Around the country Wreaths Across America events were held by—among others—Sierra Nevada Chapter 989 in Reno, Nevada, at the Northern Nevada Veterans Cemetery in Fernley; Burley, Idaho, Chapter 1144 led by President Chuck Driscoll at the View Cemetery in Burley; Brookings, Oregon, Chapter 757 at the W.J. Ward Memorial Cemetery in Brookings; Elmira, New York, Chapter 803, led by President Larry Sherman at Woodlawn National Cemetery in Elmira; President Jim Oakes of Cuyahoga Falls, Ohio, Chapter 717 at the Calvary Cemetery in Perry Township; and the Gibson County Chapter 1124 Color Guard at Oakland Cemetery in Trenton, Tennessee.

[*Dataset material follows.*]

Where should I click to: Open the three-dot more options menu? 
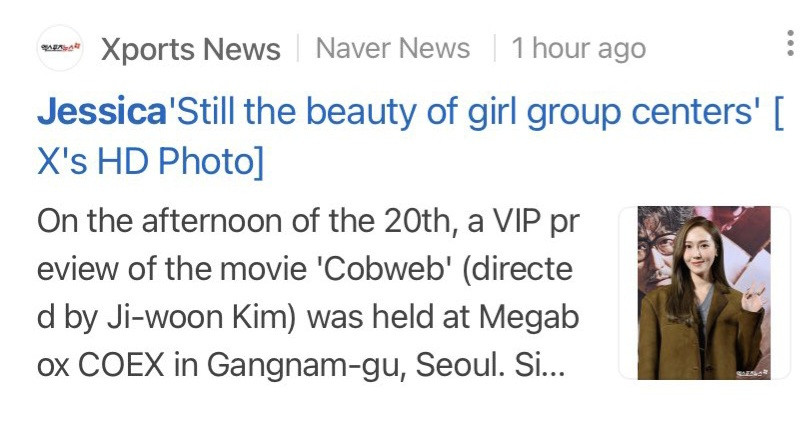790,43
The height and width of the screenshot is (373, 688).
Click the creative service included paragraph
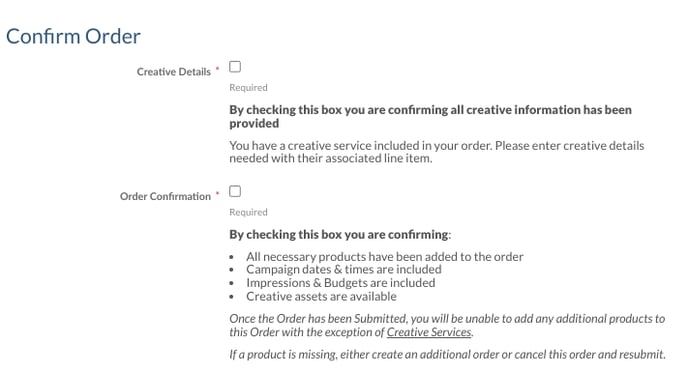[x=437, y=152]
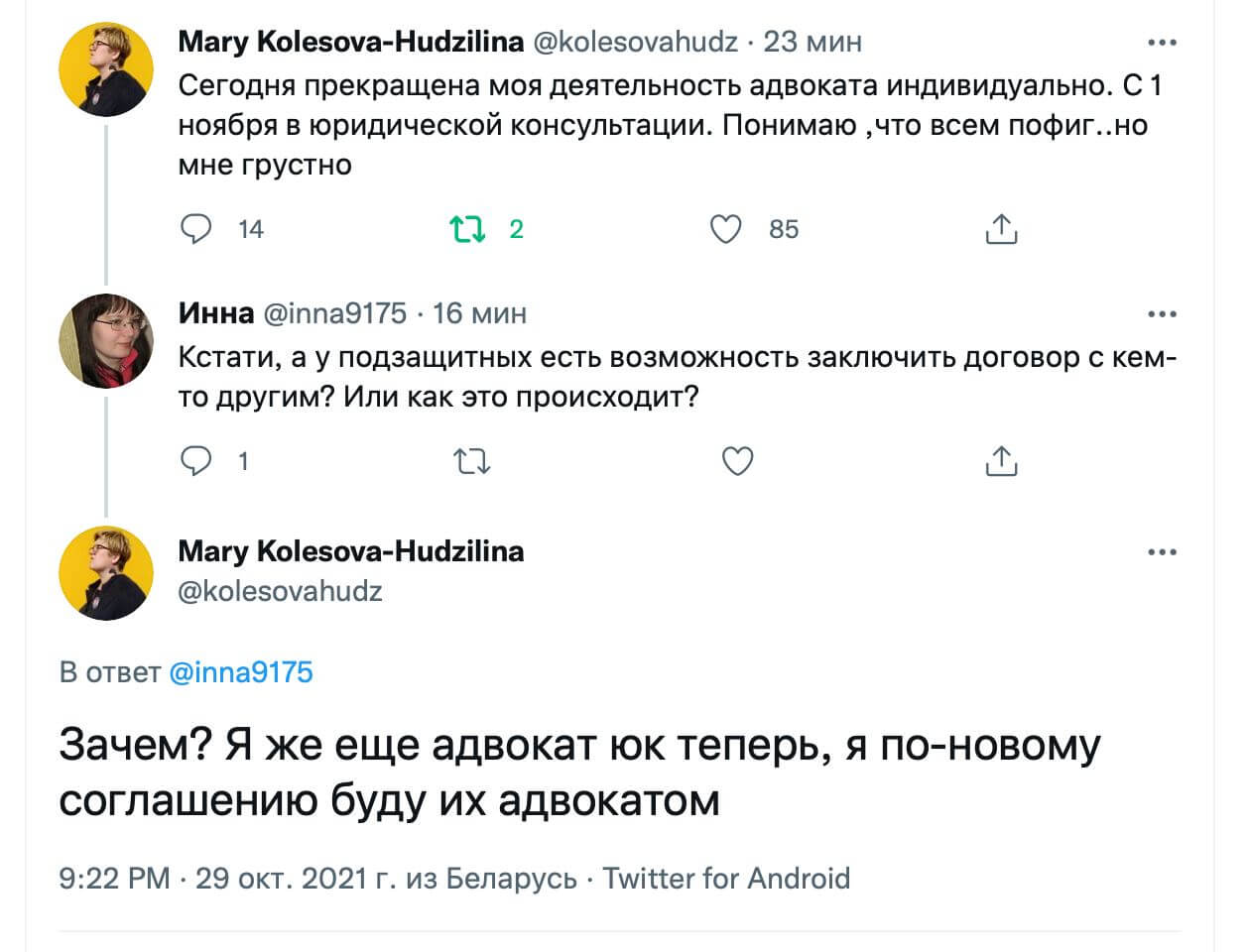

The VVA chapters that collected and donated toys and money to the Marine Corps Reserves’ 2020 Toys for Tots program included East Bay, California, Chapter 400; Kent County, Delaware, Chapter 859; and Indian River County Chapter 1038 in Vero Beach, Florida, which collected bicycles for the program. St. Johns County, Florida, Leo C. Chase Chapter 1084 worked with the county Marine Corps League Detachment to distribute the toys at the W.E. Harris Community Center in Hastings. All told, more than 65 local children received Toys for Tots Christmas gifts.

MEMORIALS

“In Honor of All Those We Lost in Vietnam and All Those We Lost Because of Vietnam.” Those are the words engraved on the front panel of the newly dedicated black granite Vietnam Veterans Memorial Monument at the Centreport Aqueduct Park in Brutus, New York. The dedication of the memorial was the culmination of ten years of research and fundraising by Cayuga County Chapter 704 in Auburn. It features two panels dedicated to those who lost their lives in the war, including 29 local service members. Other panels depict the history of the American war in Vietnam and honor those who came home from the war and later died due to their Vietnam War service.